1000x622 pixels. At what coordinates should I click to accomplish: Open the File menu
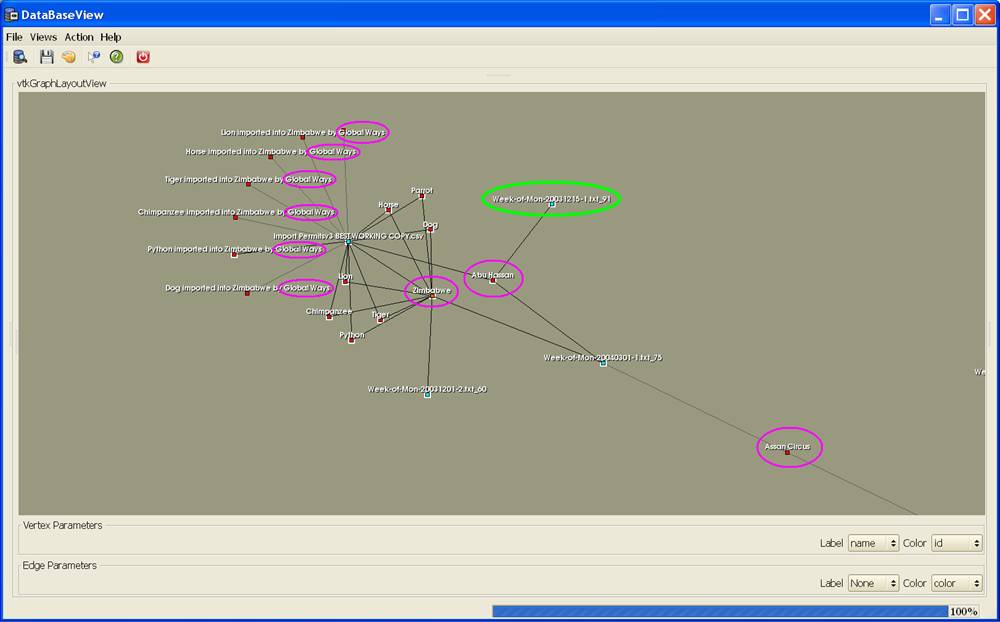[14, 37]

══════

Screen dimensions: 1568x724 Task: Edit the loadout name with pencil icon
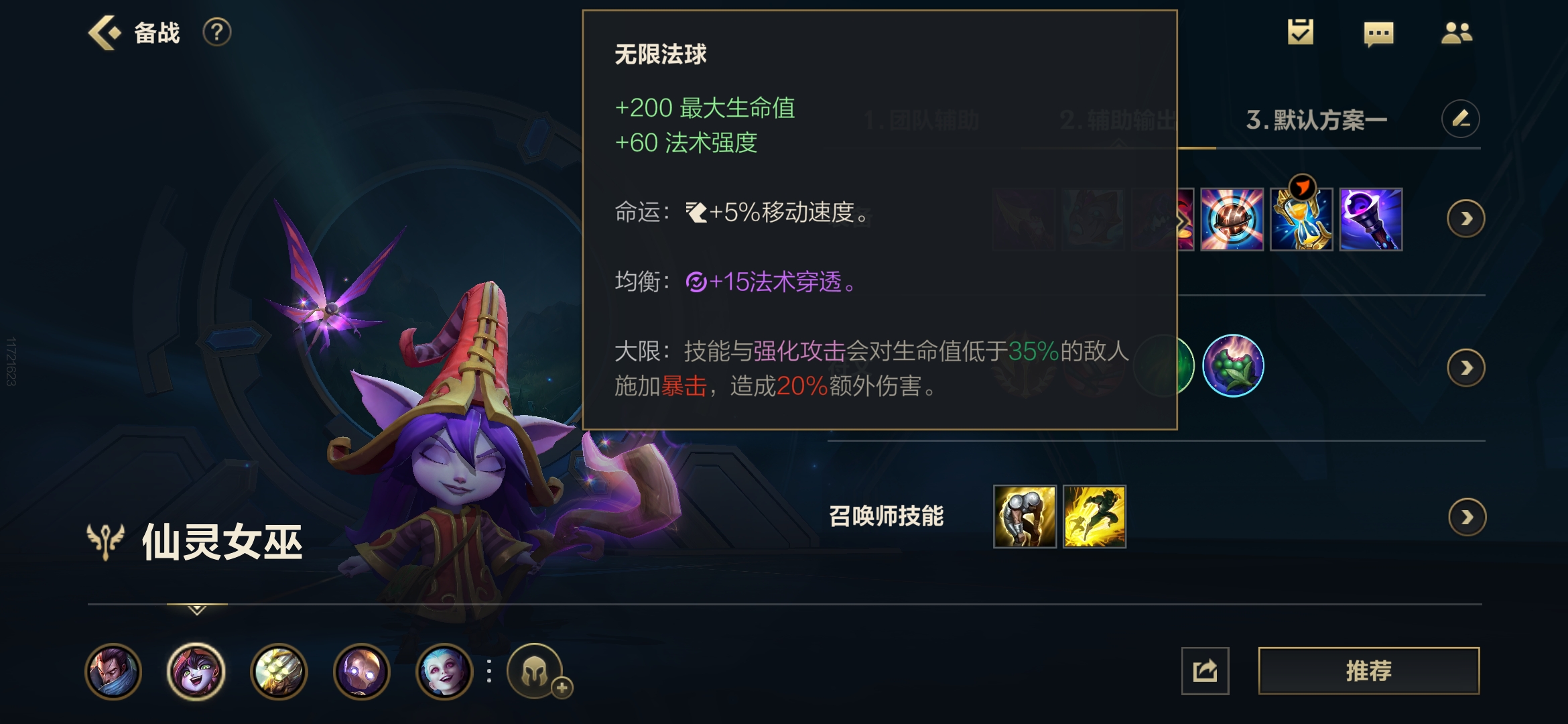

══════

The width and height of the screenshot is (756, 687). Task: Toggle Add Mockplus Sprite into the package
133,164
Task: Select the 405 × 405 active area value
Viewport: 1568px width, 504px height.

══════

- [PROBLEM]
Where the line holding "The width and" appears in the listing above, start reproducing exactly, and end with the line holding "Viewport: 1568px width, 504px height.".

- [RESULT OF THIS EXERCISE]
The width and height of the screenshot is (756, 687). Task: Toggle Add Mockplus Sprite into the package
133,164
Task: Select the 405 × 405 active area value
Viewport: 1568px width, 504px height.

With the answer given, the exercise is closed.